In the future, we plan to further examine the utility of RADISTAT across an expanded set of radiomic features as well as for other tumor and disease types, including to interrogate sex differences and race differences in tumor phenotypes [45]. Additionally, we plan to explore the value of performing superpixel partitioning and computing RADISTAT using the original signal intensity data rather than the radiomic features. This may be advantageous in a multi-parametric setting [46]. We will also seek to develop more advanced spatial correlation and graph construction approaches to combining radiology and pathology datasets for improved disease characterization. Open-source implementations of RADISTAT with sample data have been made available via GitHub (https://github.com/ccipd/RADISTAT-py).

Supplementary Material

supp1-3146778

Fig. S1. Representative 3D visualizations of radiomic and RADISTAT expression maps for RCa patients with metastatic disease (top row) and non-metastatic disease (bottom) after chemoradiation; from the discovery cohort. Visually apparent differences across the (a),(d) radiomic volume-rendered heatmaps for GLCM difference variance are captured via sub-regions of (b),(e) high, medium, and low radiomic expression via RADISTAT. Histograms reveal distinctive spatial phenotypes within the rectal wall that accurately discriminate between (c) metastatic and (f) non-metastatic rectal cancers after chemoradiation.

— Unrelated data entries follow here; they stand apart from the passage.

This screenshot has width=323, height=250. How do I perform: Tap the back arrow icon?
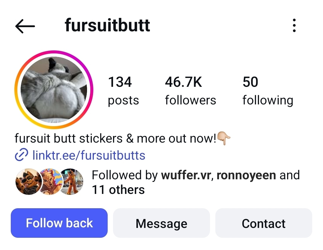point(25,26)
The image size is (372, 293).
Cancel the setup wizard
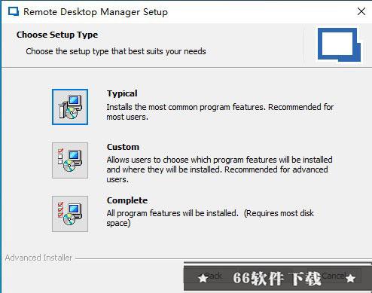click(334, 276)
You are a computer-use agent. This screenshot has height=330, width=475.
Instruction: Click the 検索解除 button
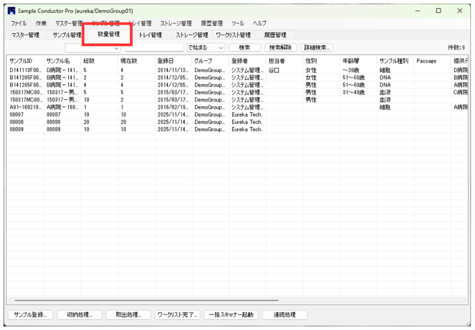(281, 48)
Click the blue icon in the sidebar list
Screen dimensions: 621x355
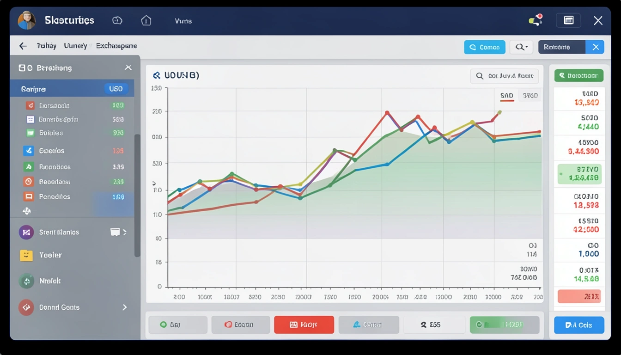coord(29,151)
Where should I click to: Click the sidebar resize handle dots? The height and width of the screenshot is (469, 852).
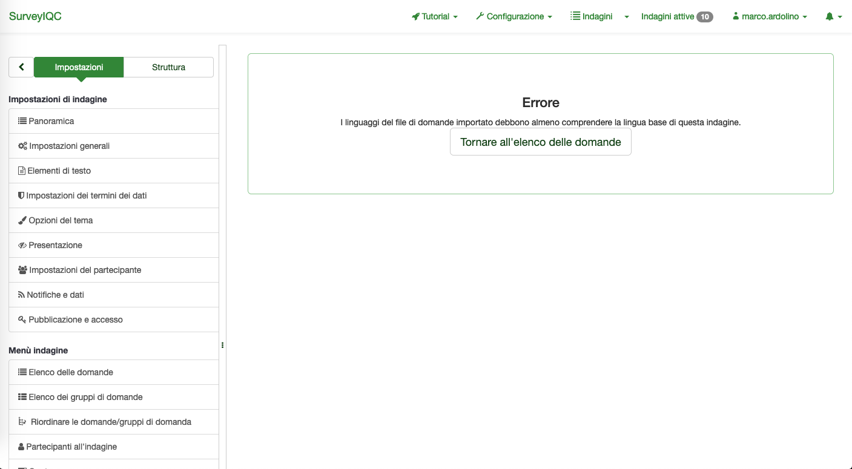[222, 345]
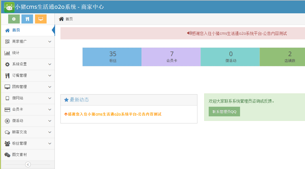Toggle the sidebar collapse « control
Screen dimensions: 305x169
[x=28, y=164]
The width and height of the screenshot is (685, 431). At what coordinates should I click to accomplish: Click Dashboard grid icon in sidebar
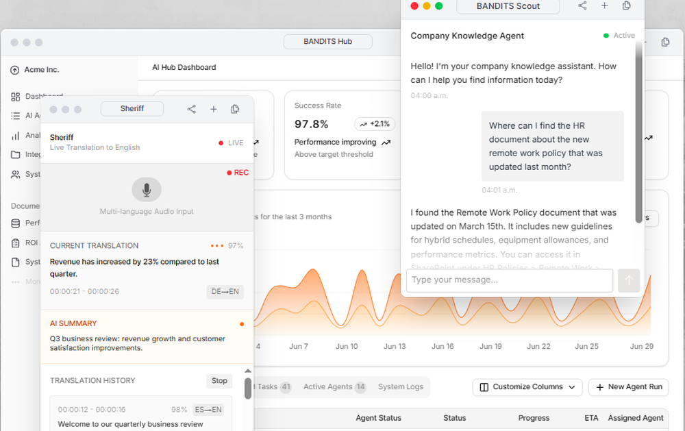pyautogui.click(x=15, y=97)
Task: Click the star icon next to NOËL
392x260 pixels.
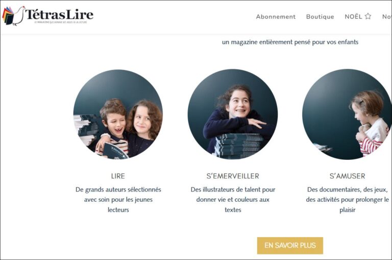Action: click(x=368, y=16)

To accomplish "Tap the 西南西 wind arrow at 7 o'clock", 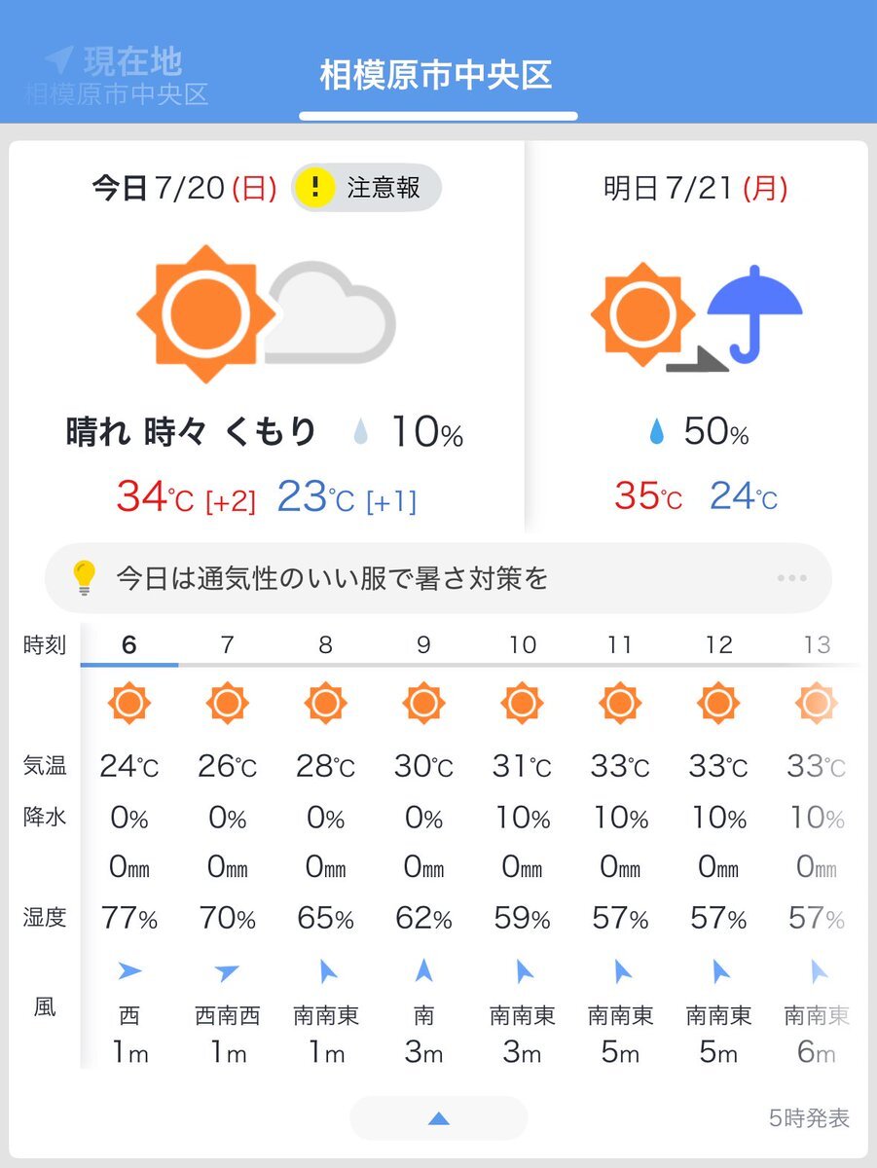I will [x=227, y=970].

Fig. S2. Median histograms for 2D RADISTAT (based on GLCM inertia) per outcome group and for each α-β combination in RCa patients, indicating consistent trends between metastatic and non-metastatic disease.

Fig. S3. Median histograms for 3D RADISTAT (based on GLCM difference variance) per outcome group and for each α-β combination in RCa patients, with consistent trends between metastatic and non-metastatic disease.

Fig. S4. Median histograms for 2D RADISTAT (based on GLCM energy) per outcome group and for each α-β combination in GBM patients, with consistent trends between PsP and tumor progression.

Fig. S5. Median histograms for 3D RADISTAT (based on GLCM correlation) per outcome group and for each α-β combination in GBM patients, with consistent trends between PsP and tumor progression.

Fig. S6. Testing for statistically significant differences between RADISTAT components. Asterisks (*) indicate statistical significance using nonparametric ranksum test (p ≤ 0.05, corrected for multiple comparisons) between corresponding vertical pairs of spatial adjacency components between different outcomes. (a)-(b) RCa classification task. (c)-(d) GBM classification task.